Con dos ejemplos muy cotidianos expresa Jesús de Nazaret a sus discípulos la posición que desea para ellos en medio de la historia: “Vosotros sois la sal de la tierra y la luz del mundo”.
La gran traición estaría en volverse sosos o en ocultarse. El discípulo no puede destruir su vinculación al Maestro, no puede perder el sabor: su presencia no ayudaría nada a los demás, sería masa en medio de la masa, no fermento ni sal.
Por otro lado, tampoco puede esconderse en una religiosidad privada y cómoda, construida con devociones personales que tienen como meta única la salvación individual.
La luz debe brillar, debe ser puesta en el candelero; no para ganar protagonismo, sino para iluminar a los demás.

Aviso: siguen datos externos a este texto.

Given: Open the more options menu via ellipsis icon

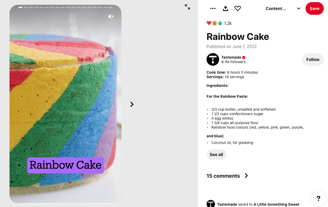Looking at the screenshot, I should tap(213, 8).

En su última exhortación apostólica Amoris Laetitia, el papa Francisco pide a los matrimonios cristianos que pinten el gris del espacio público del color de la fraternidad. ¡La misión como obra de arte de un pintor que todo lo llena de belleza!
El jesuita Marko Rupnik, en su libro Los colores de la luz, habla precisamente de esa relación teológica y humana entre la luz y el color. La luz pertenece a Dios: él es la fuente de la vida y de la belleza. El hombre se encamina hacia la luz definitiva y es guiado por la luz en su camino; pero, en esta historia hacia la luz, podemos gustar por anticipado su belleza y luminosidad desde el mundo de los colores. Ellos son irradiación de la luz, componentes de la claridad plena.
La misión de los matrimonios, dice el papa, es pintar este mundo con los colores que brotan de la luz. La belleza que manifiesta la variedad de los colores brota de su procedencia de la luz, como el creyente que es sal sin desvirtuar, discípulo arraigado en su Maestro. El color no es nada sin luz, como el creyente no aporta nada sin su Señor.
Desde el futuro y desde arriba, desde lo más hondo, recibimos la belleza y la fuerza para que nuestros colores animen el mundo y lo llenen de matices.
Muchos colores porque muchos somos los llamados a ser testigos de la luz. Solo Dios es luz completa y belleza fontal; los demás expresamos un matiz, una dimensión. Por eso necesitamos la luz y nos necesitamos unos a otros. Las diferencias no son obstáculo, sino potencial para la belleza y la misión. Una de las claves de la obra de arte está en la armonía de los colores: una de las claves de la misión está en la armonía de los discípulos y sus tonos diversos.
De dos en dos enviaba Jesús a sus discípulos; dos son también el matrimonio; comunidad somos los que estamos llamados a evangelizar nuestro mundo. Sin parroquia, sin movimientos, sin comunidad, sin familia, sin colores que se integran de forma armoniosa, no existe la misión.
A veces, por afán arqueológico y museístico, nuestras iglesias van perdiendo sus colores originales, apenas quedan restos de la policromía que un día embellecía los muros de nuestros templos.
Esperemos que esta pobreza no sea un signo de la falta de color humano en las comunidades que habitan esos templos; que el afán arqueológico sea solamente una moda pasajera de los expertos en arte, pero no un estilo en los discípulos de la Luz. Si perdemos el color en nuestras celebraciones, en nuestra fe, ¿cómo podremos pintar el mundo con los colores de Dios?
El color es fuente de alegría, de belleza que nos llega al alma y enriquece nuestra mirada y nuestra memoria. ¿Cómo transmitir la alegría del Evangelio sin color? ¿Cómo dar sabor al mundo si la sal se vuelve sosa?
Transmisores de belleza, testigos de la luz: esa es la tarea que Jesús ha querido para sus discípulos.